Is ‘Deist’ or ‘Agnostic’ More PC than ‘Atheist?’

Atheists, Deists, Agnostics

Atheism, Deism, Agnosticism: Which philosophy is more politically accurate culturalized?

I believe that almost all the freethinking skeptics I know who refuse to call themselves Atheists do so for one or both of two reasons—one emotional and the other intellectual.

I’ll try to spell these out in some coherent manner, although they are not easy to separate. In fact, emotions frequently influence the intellectual, and in the relatively rare instances when the reverse is true, another Atheist may be born.

At times it is hard to say which is which. Is it ever possible to make an intellectual decision that is not mediated by our emotions? The fear of renouncing or rejecting the Christian god is a powerful one and its roots run deep into the psyche of even the most logical of scientists like Albert Einstein.

He claimed he believed in the god of Baruch Spinoza, a well-known pantheist philosopher who said that “God” was “Nature.” Stephen Hawking, the world-renowned cosmologist, whom I greatly admire, plays the same game.

The late Stephen Jay Gould went so far as to advocate NOMA—Non-Overlapping Magisteria—by which he meant that there are two domains of knowledge, the religious and the scientific, an absurdity in which “never the twain should meet.”

Atheists like Einstein, Hawking, Gould, and Spinoza are unable to overcome the religious indoctrination of their childhood, so decades later and despite achieving great intellectual stature and scientific acumen, they grope for a connection between the absurdities of their traditions and the common sense of their reason and apply to themselves descriptions like “pantheist,” “agnostic,” “deist,” and other philosophical disguises.

___

THE EXERCISE: Print the passage on atheism, deism, and agnosticism word for word, starting at "I believe that" and ending at "may be born.".

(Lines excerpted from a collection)
___

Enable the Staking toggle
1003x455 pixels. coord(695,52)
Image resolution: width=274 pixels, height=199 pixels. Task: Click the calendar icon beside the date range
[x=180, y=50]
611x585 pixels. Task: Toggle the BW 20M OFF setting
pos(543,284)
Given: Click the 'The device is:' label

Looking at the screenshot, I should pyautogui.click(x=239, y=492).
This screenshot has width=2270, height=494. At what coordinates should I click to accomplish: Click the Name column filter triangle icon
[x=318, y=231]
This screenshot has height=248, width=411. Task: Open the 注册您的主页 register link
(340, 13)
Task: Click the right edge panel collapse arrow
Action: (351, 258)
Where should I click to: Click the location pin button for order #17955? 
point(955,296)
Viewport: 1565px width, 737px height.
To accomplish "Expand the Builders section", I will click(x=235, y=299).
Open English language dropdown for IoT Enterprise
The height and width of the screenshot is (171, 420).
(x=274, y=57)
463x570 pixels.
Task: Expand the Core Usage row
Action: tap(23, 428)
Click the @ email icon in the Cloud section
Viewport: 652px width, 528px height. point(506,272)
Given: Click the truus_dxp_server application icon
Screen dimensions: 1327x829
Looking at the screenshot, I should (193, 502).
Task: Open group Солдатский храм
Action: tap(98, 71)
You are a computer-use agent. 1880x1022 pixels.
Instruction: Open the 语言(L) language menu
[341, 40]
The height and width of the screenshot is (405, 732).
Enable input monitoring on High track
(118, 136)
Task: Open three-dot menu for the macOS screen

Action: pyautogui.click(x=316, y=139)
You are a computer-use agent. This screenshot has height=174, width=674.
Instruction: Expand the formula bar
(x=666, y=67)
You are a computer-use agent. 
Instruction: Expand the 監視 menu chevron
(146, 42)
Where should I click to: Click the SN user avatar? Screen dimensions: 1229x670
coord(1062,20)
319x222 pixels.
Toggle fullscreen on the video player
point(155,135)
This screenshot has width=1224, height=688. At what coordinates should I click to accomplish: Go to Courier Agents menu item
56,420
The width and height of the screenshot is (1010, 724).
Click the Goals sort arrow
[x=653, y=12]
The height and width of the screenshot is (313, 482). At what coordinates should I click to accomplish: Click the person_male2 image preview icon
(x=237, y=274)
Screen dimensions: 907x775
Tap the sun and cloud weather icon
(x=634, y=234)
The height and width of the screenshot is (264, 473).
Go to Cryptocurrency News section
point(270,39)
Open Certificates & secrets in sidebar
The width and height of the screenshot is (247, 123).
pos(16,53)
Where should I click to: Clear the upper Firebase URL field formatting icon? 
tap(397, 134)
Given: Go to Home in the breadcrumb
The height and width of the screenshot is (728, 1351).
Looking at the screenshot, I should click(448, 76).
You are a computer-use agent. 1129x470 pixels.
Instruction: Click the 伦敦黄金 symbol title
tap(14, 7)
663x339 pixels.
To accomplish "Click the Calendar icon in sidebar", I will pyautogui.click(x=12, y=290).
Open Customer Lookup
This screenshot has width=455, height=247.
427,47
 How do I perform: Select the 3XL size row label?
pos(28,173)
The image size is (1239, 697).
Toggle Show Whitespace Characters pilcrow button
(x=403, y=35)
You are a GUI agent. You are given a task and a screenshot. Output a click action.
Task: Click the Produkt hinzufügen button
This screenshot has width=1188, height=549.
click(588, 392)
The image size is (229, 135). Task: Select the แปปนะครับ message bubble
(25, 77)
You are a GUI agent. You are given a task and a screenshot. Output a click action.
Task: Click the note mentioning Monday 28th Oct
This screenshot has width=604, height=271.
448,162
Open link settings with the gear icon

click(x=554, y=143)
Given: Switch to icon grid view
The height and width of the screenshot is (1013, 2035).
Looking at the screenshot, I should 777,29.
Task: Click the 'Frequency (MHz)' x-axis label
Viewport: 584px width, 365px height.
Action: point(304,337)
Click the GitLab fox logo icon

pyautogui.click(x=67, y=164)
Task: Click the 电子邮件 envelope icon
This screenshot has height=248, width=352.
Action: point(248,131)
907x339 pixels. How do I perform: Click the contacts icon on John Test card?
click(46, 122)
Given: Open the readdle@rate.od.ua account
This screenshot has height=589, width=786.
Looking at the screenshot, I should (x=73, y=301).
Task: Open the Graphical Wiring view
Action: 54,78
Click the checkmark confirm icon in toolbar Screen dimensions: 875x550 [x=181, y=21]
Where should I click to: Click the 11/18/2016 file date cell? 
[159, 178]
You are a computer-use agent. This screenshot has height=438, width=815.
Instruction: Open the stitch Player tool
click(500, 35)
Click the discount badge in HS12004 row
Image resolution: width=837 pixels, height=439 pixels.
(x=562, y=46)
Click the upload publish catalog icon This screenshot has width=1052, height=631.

___

ANSWER TO THIS PROBLEM:
I believe that almost all the freethinking skeptics I know who refuse to call themselves Atheists do so for one or both of two reasons—one emotional and the other intellectual.

I’ll try to spell these out in some coherent manner, although they are not easy to separate. In fact, emotions frequently influence the intellectual, and in the relatively rare instances when the reverse is true, another Atheist may be born.